Webseite: novapoolpictures.de

Deutschland 2008
Regie: Andreas Morell
Buch: Kai Hafemeister
Darsteller: Kai Wiesinger, Tobias Oertel, Michael Kind, Aylin Tezel, Leslie Malton, Young- Shin Kim, Luise Berndt
94 Minuten, Format: 1:2,35 (Scope)
Verleih: novapool
Kinostart: 18. September 2008

PRESSESTIMMEN:

...auf film-zeit.de


FILMKRITIK:

Es gibt einige Gründe, weswegen der Ensemblefilm eine der beliebtesten Formen des Kinos ist. Das Prinzip, nicht von zwei, vielleicht drei Hauptfiguren zu erzählen, sondern gleich von einer handvoll Figuren, verspricht auf den ersten Blick eine große Vielfalt, die Chance ein universelles Thema von verschiedenen Seiten zu betrachten, sich in einem Film an unterschiedlichsten Stilen zu versuchen. Diese zerstückelte Erzählform, bei der stets nur kurz bei einer Figur, einer Episode verweilt wird um rasch weiterzuspringen, oder oft weiterzuschalten, scheint der sich ständig beschleunigten Gegenwart zusätzlich entgegenzukommen. Die vielen Figuren suggerieren einen Mehrwert, versprechen etwas viel größeres, bedeutenderes zu erzählen, als eine „einfache“ Geschichte mit wenigen Hauptfiguren. Dass die Summe aller Teile nicht automatisch mehr ist, dass der Ensemblefilm im Gegenteil eines der schwierigsten Genres ist, dass nur ganz wenige Filmemacher beherrschen wird dabei gerne ignoriert. Selbst bei Robert Altman, Großmeister der Form und offensichtliches Vorbild, findet neben den „Short Cuts“ auch etliche „Pret-a-Porters“. Aus vielem kleinen ein großes Ganzes zu machen, in kürzester Zeit runde Charaktere zu zeichnen ist eine große Kunst, die offensichtlich ebenso unterschätzt wird, wie in der Literatur die Kurzgeschichte.
 

An Andreas Morells Film lässt sich exemplarisch erkennen, was die Chancen und Fallen dieser Form sind, in die gerade ein im Kino unerfahrener Regisseur leicht treten kann. Zugegebenermaßen hat es sich Ortell mit der Wahl von Kai Hafemeisters Drehbuch auch nicht leicht gemacht, denn das ist voll von Figuren, die, um es vorsichtig auszudrücken, nicht viel mit der Realität zu tun haben. Das eine dieser Figuren ein freundlicher, mitfühlender Berliner Busfahrer ist, lassen wir mal so stehen. Viel bizarrer ist da die von Kai Wiesinger gespielte Figur: Ein Bundestagsabgeordneter, der mit einer vietnamesischen Prostituierten Opium raucht und sein Mandat von einem Tag auf den anderen abgibt. Oder die Polizistin, die früher als Nacktmodell gearbeitet hat, inzwischen mit einem russischen Fotografen verheiratet ist, der mit Vorliebe Achselhöhlen fotografiert. Dazu kommen dann noch die üblichen Verdächtigen: Eine schöne Prostituierte, die in ihre Heimat zurück will, ein brutaler Zuhälter, eine rätselhafte Schöne, die dem Busfahrer im Nachthemd vor den Wagen läuft.

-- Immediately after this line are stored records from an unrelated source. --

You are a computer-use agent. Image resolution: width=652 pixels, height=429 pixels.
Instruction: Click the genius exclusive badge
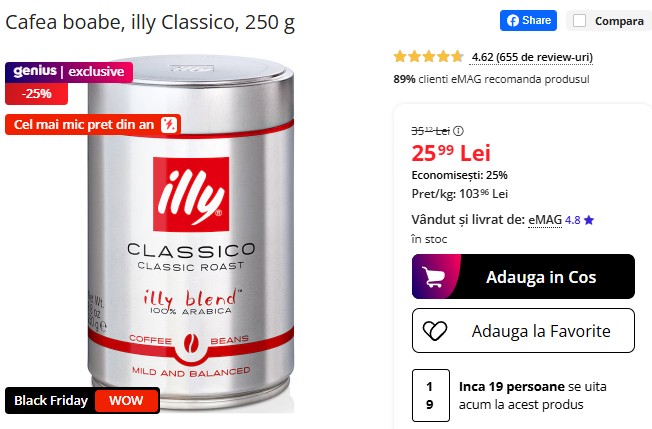point(69,72)
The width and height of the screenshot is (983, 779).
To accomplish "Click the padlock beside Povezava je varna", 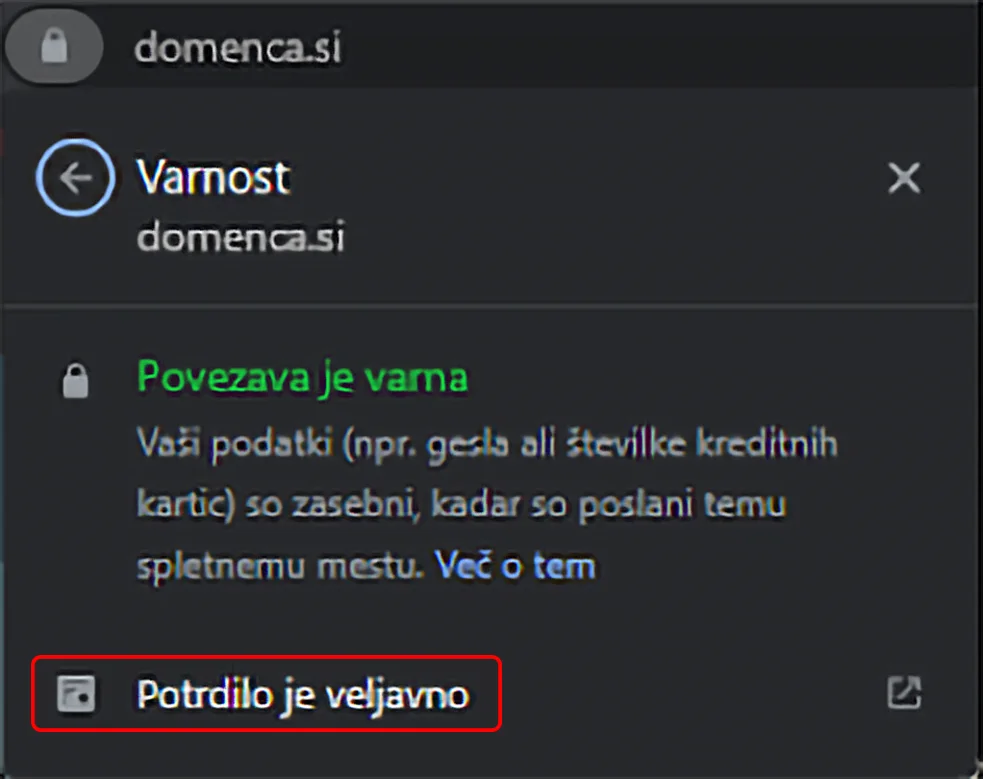I will [76, 381].
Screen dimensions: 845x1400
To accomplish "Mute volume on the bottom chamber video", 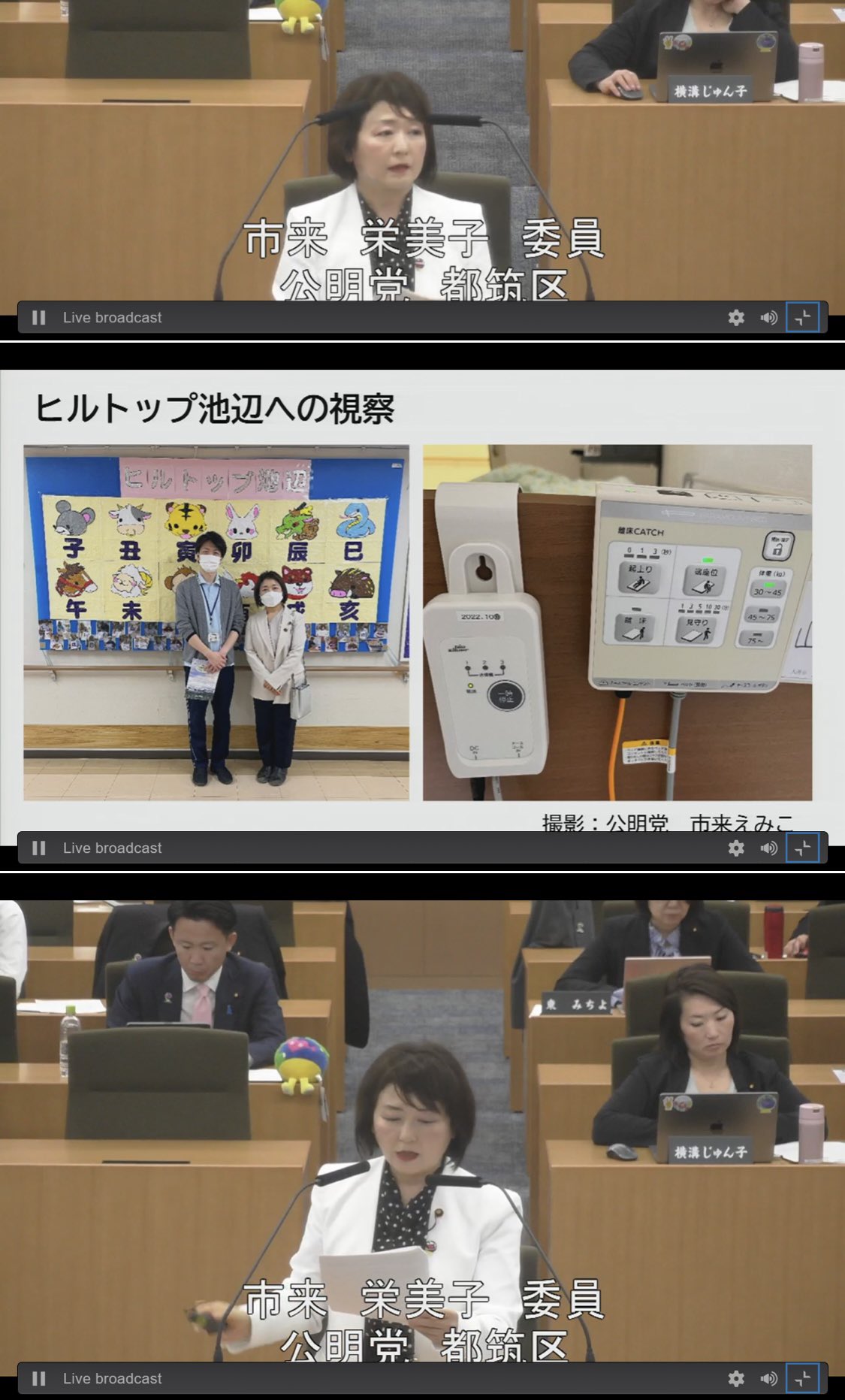I will point(768,1379).
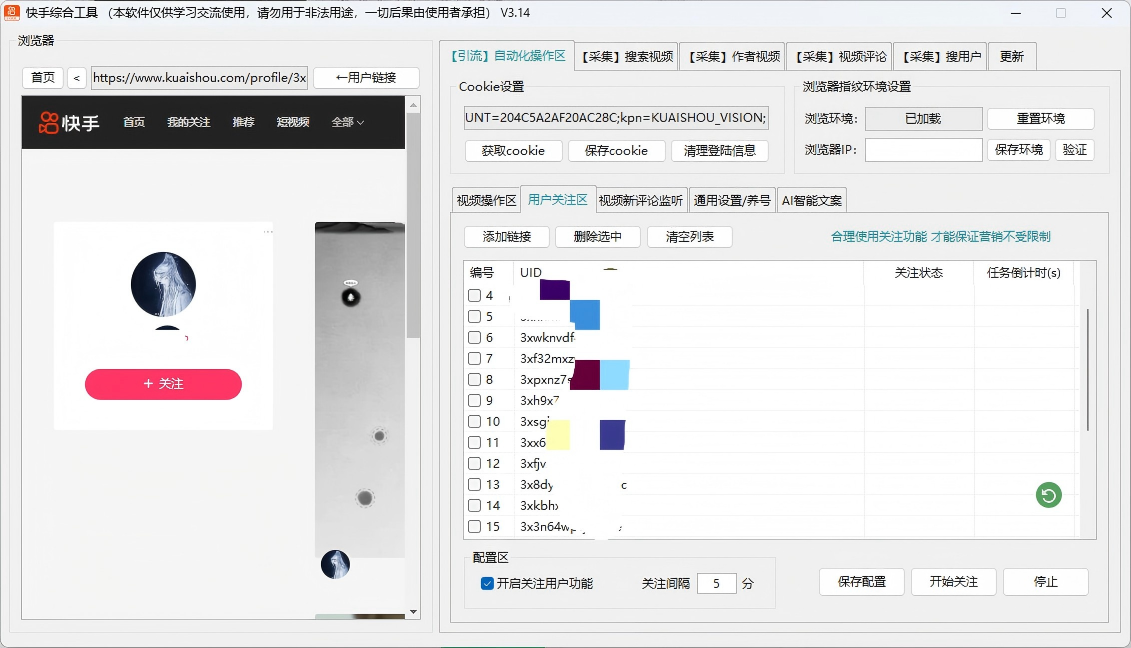Open the 视频操作区 tab
1131x648 pixels.
pyautogui.click(x=486, y=201)
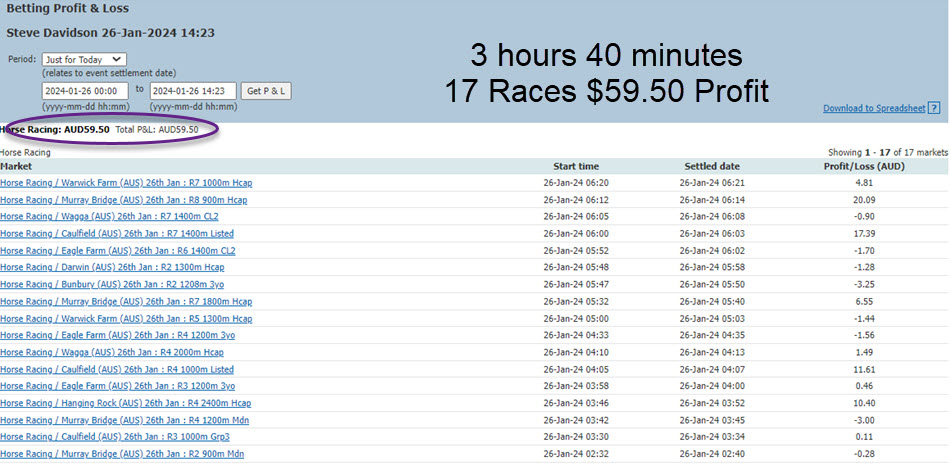Open the Caulfield R4 1000m Listed market

[x=117, y=370]
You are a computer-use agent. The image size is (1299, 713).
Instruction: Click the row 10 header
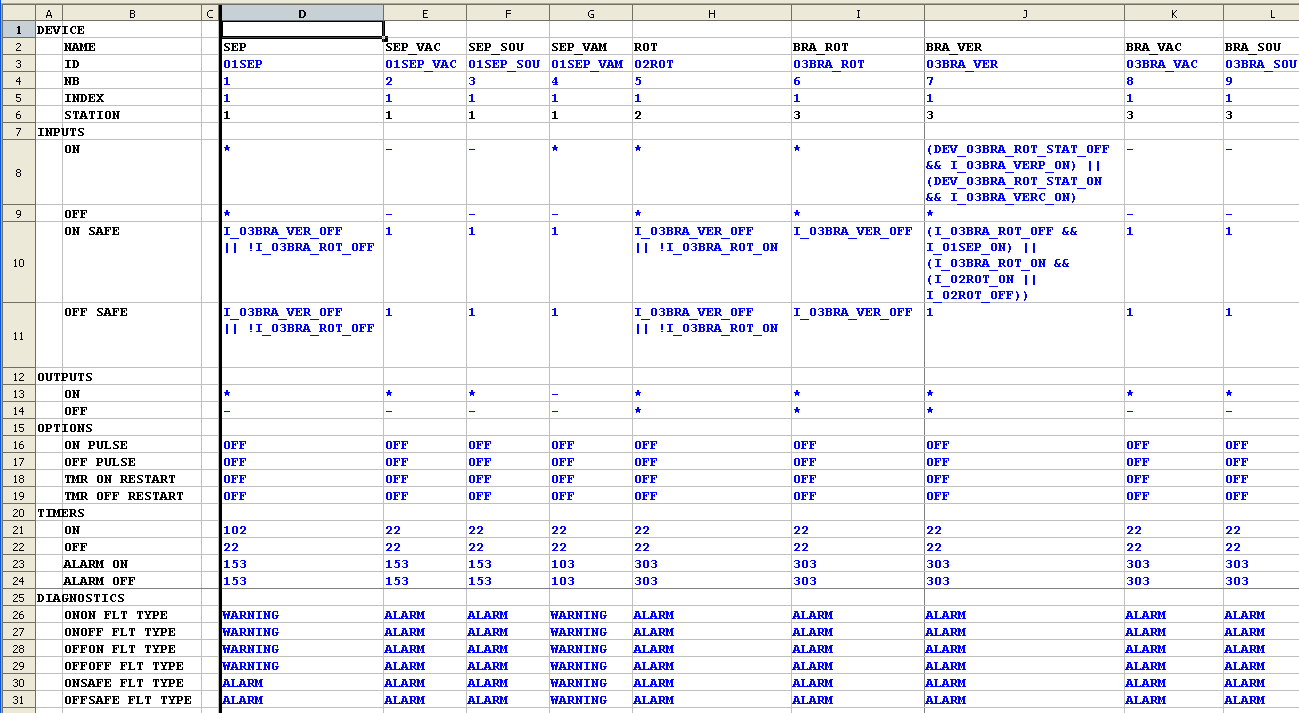(x=18, y=262)
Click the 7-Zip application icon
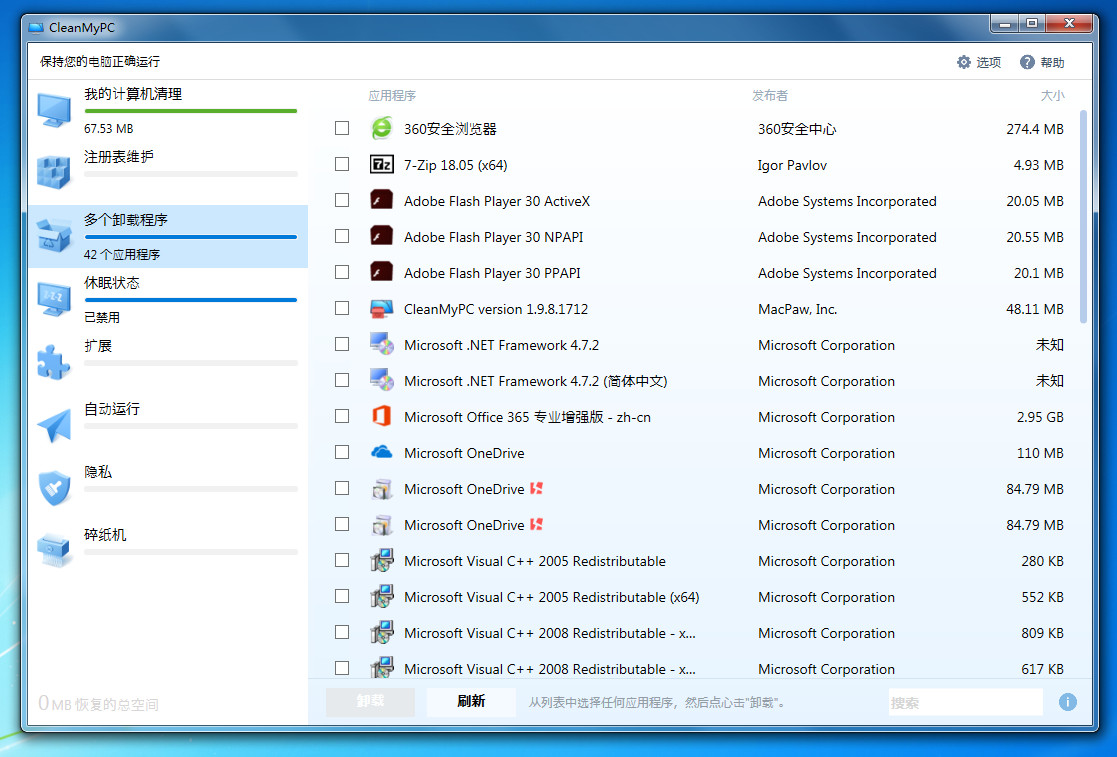1117x757 pixels. click(x=382, y=165)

Aus diesem Wust an Figuren soll nun ein Porträt unserer Zeit entstehen, voller Tragik und großer Emotionen, mit viel Sex, Drogen und Tod. In ansehnlichem Scope wird das erzählt, weitestgehend frei von den üblichen Berlin-Bildern, die man im deutschen Kino und Fernsehen längst zur genüge gesehen hat. Wären da nur nicht die Figuren und Geschichten, die sich größtenteils fernab der Realität abspielen würden. Natürlich gibt es auch gelungene Momente, berührende Szenen, überraschende Einfälle. Allzu oft aber führt der Versuch in bruchstückhaften Andeutungen zu erzählen, weit mehr auszulassen als zu zeigen, zum Gegenteil des intendierten Effekts. Denn wenn man erst nach dem Film, bei einem Blick ins Presseheft, entscheidende Informationen über die Figuren und ihre Hintergründe erfährt, dann ist da so einiges schief gegangen.